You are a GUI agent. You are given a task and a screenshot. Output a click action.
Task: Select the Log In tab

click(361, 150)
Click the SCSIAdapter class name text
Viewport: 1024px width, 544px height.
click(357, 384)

===============

▸ PROBLEM TO WORK ON: Write out each line of the data above word for word, keeping its exact form.

▸ RESULT FOR THIS TASK:
You are a GUI agent. You are given a task and a screenshot. Output a click action.
Task: Select the Log In tab

click(361, 150)
Click the SCSIAdapter class name text
Viewport: 1024px width, 544px height.
click(357, 384)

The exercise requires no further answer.